Se por um lado a produção paga pela ineficiência do Estado, por outro lado o consumo deve pagar pelo não consumo dos incapazes. É assim que parece funcionar a lógica da tributação descrita como o mecanismo de justiça distributiva. Os detentores do meio de produção capital compensam os não detentores; os detentores do fator de produção força-de-trabalho compensam os não detentores chamados de incapazes; os detentores do poder de consumo compensam os excluídos do mercado que devem ser reinseridos pelas transferências de renda. Há também as compensações dadas aos detentores de capital e operantes menos eficientes. Os fracos são acolhidos pelo colo generoso do Estado via subsídios, além de outras medidas compensatórias como quotas, aliviando o peso da mão invisível e a pressão do mercado.

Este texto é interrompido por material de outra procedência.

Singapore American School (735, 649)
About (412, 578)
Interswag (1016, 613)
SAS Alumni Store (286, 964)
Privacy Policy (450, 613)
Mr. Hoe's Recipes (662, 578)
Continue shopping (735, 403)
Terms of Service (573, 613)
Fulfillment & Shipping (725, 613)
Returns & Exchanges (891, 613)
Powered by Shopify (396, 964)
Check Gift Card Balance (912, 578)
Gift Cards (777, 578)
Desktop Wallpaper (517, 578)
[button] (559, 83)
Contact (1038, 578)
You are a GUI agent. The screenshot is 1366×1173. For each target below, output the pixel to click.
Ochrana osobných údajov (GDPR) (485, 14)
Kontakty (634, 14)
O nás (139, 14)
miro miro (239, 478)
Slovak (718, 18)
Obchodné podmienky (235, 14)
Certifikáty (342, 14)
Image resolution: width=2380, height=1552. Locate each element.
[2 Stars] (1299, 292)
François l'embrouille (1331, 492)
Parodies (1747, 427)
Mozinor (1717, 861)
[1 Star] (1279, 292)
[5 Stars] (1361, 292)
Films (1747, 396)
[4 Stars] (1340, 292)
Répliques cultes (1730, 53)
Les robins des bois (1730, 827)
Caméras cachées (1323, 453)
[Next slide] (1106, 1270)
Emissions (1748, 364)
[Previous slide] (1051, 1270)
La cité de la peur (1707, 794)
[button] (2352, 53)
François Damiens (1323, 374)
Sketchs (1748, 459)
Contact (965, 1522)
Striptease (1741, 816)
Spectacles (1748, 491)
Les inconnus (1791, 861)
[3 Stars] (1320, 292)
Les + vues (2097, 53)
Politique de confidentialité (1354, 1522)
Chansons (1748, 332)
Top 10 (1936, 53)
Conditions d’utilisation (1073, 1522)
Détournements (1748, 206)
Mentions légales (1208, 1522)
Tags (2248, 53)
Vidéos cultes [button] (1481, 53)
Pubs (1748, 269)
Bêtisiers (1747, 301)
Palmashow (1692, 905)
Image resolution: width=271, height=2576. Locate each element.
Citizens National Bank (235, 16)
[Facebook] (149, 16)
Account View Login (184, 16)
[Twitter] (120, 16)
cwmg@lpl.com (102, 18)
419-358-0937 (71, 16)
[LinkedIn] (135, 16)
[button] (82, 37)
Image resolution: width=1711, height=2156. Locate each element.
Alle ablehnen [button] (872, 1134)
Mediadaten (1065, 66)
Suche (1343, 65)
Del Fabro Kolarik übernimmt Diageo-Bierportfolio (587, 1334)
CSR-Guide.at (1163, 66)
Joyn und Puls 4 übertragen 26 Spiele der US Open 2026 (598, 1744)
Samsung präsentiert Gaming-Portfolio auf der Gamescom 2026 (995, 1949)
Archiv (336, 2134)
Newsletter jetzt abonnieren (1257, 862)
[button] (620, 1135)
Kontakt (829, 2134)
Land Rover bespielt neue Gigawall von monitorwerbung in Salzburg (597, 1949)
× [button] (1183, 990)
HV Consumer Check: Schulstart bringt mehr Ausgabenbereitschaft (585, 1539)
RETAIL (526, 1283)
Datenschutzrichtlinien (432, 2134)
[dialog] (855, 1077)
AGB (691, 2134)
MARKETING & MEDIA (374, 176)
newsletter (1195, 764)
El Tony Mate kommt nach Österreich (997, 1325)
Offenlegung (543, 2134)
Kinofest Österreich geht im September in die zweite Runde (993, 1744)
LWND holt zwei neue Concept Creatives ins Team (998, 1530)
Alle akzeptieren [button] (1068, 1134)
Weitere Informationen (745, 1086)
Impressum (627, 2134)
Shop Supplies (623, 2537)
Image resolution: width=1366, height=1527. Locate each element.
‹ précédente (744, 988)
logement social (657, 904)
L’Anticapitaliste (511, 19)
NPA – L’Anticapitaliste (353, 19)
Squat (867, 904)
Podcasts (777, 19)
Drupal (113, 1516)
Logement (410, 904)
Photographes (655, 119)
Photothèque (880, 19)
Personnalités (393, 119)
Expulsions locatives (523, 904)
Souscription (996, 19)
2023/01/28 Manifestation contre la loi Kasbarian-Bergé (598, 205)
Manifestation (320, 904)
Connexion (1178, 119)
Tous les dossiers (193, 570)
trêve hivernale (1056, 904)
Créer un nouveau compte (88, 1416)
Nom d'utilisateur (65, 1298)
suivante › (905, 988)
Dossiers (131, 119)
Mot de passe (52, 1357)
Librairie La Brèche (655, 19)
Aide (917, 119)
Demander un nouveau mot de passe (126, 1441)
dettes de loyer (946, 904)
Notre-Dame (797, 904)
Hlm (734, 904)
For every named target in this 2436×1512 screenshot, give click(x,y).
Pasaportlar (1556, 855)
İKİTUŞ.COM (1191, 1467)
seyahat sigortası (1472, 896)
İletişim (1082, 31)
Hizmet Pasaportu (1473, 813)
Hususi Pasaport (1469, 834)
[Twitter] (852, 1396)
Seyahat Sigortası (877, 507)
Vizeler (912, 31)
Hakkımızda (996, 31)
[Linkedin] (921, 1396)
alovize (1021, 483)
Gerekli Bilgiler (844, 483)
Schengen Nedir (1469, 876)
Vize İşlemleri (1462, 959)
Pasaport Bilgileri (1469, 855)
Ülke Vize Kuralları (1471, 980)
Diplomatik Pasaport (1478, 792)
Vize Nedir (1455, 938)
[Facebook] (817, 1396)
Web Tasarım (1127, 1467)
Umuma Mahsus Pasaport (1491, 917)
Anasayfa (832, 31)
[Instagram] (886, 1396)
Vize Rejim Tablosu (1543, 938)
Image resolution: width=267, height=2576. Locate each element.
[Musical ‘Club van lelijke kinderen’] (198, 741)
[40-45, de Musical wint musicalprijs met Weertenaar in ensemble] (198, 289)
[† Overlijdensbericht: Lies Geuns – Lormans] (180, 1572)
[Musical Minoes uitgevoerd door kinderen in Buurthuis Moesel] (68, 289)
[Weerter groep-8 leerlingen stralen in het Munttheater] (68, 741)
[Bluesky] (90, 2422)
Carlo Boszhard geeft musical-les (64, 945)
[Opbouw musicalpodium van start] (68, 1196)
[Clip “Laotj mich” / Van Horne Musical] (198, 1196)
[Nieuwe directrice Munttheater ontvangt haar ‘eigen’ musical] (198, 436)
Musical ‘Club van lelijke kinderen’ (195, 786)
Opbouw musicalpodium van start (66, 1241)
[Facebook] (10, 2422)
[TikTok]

Por sua vez, a lógica liberal é sem dúvida preciosa em seus objetivos: a liberdade de cada um sendo orientada pelos ganhos da coletividade, o interesse individual passa a ser garantidor dos benefícios coletivos. Cada um visando seu interesse, a mão invisível decreta que qualquer ação externa inibidora da liberdade prejudicaria sua lógica e, portanto o seu funcionamento. Nesse sentido a pesada mão do Estado levaria ao benefício setores e agentes em detrimento de outros, salvando a uns, matando outros e levando ao colapso a lei soberana da oferta e demanda. Ao Estado, as mazelas; ao Mercado, os lucros; ao trabalhador, o consumo (e os impostos!).
O que poderia estar errado nessa conclusão? O que pode estar errado em se defender uma economia livre e eficiente na geração de excedentes que serão aproveitados pela coletividade? Quem poderia negar a necessidade da propriedade privada na manutenção dos interesses individuais e do prêmio econômico pelo mérito de cada um? Quem ainda contestaria a eficiência da livre concorrência para determinação dos níveis de preço?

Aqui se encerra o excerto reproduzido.